↓↓↓

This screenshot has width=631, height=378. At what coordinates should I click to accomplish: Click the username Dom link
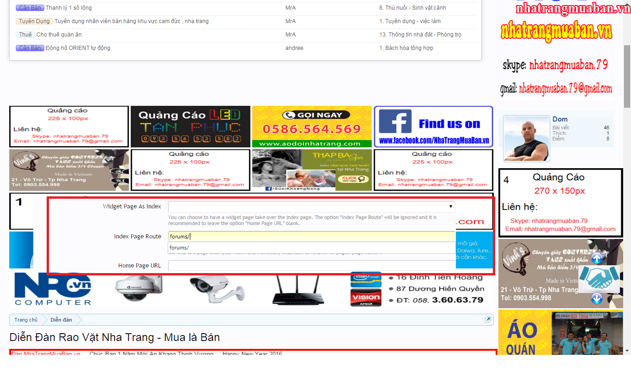(x=560, y=119)
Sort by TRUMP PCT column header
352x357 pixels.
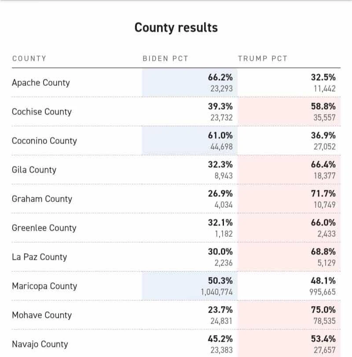point(263,59)
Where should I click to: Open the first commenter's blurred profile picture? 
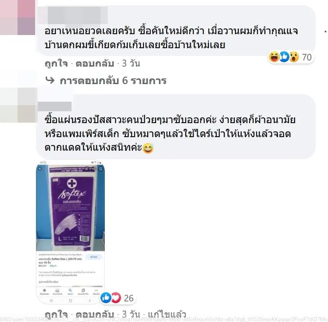click(x=18, y=18)
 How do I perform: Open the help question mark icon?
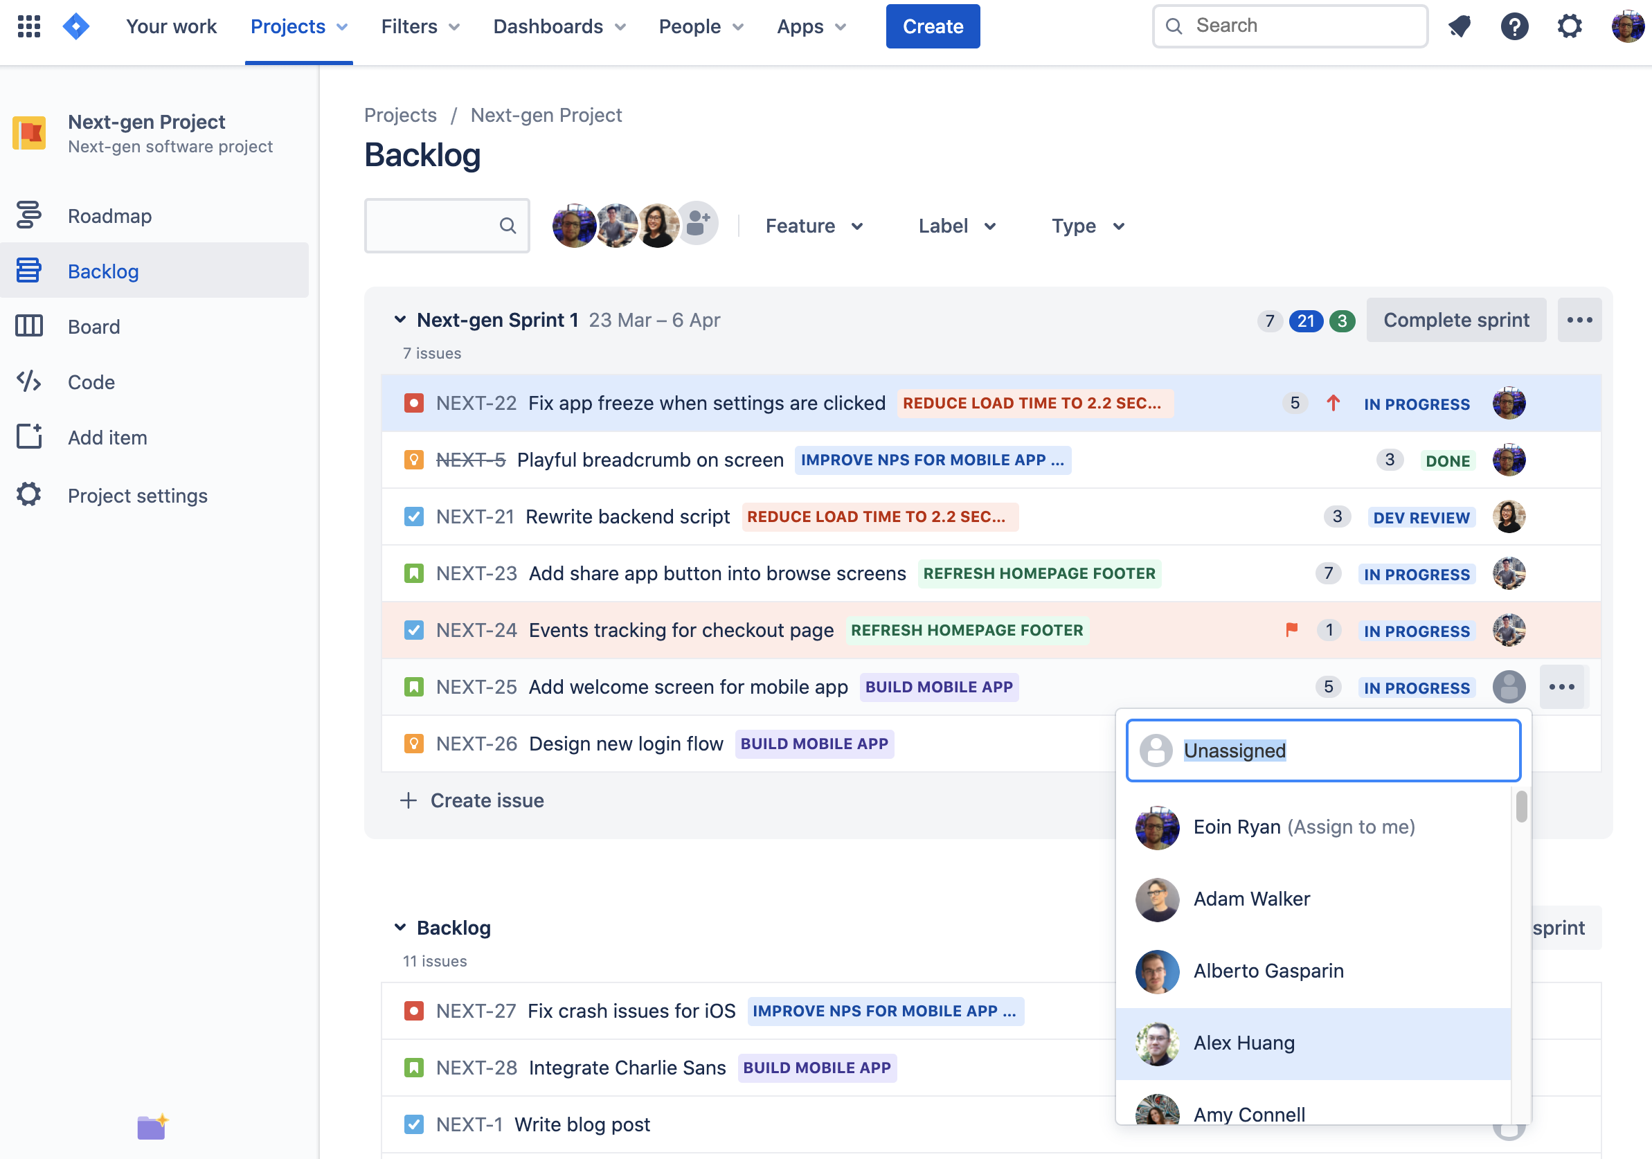pos(1514,27)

↑↑↑

Extract every line of text from the data above word for word, and leave the pictures out.

This screenshot has width=631, height=378. At what coordinates should I click to accomplish: Click the username Dom link
(x=560, y=119)
Sort by TRUMP PCT column header
352x357 pixels.
point(263,59)
Where should I click to: Open the first commenter's blurred profile picture? 
click(x=18, y=18)
 How do I perform: Open the help question mark icon?
pos(1514,27)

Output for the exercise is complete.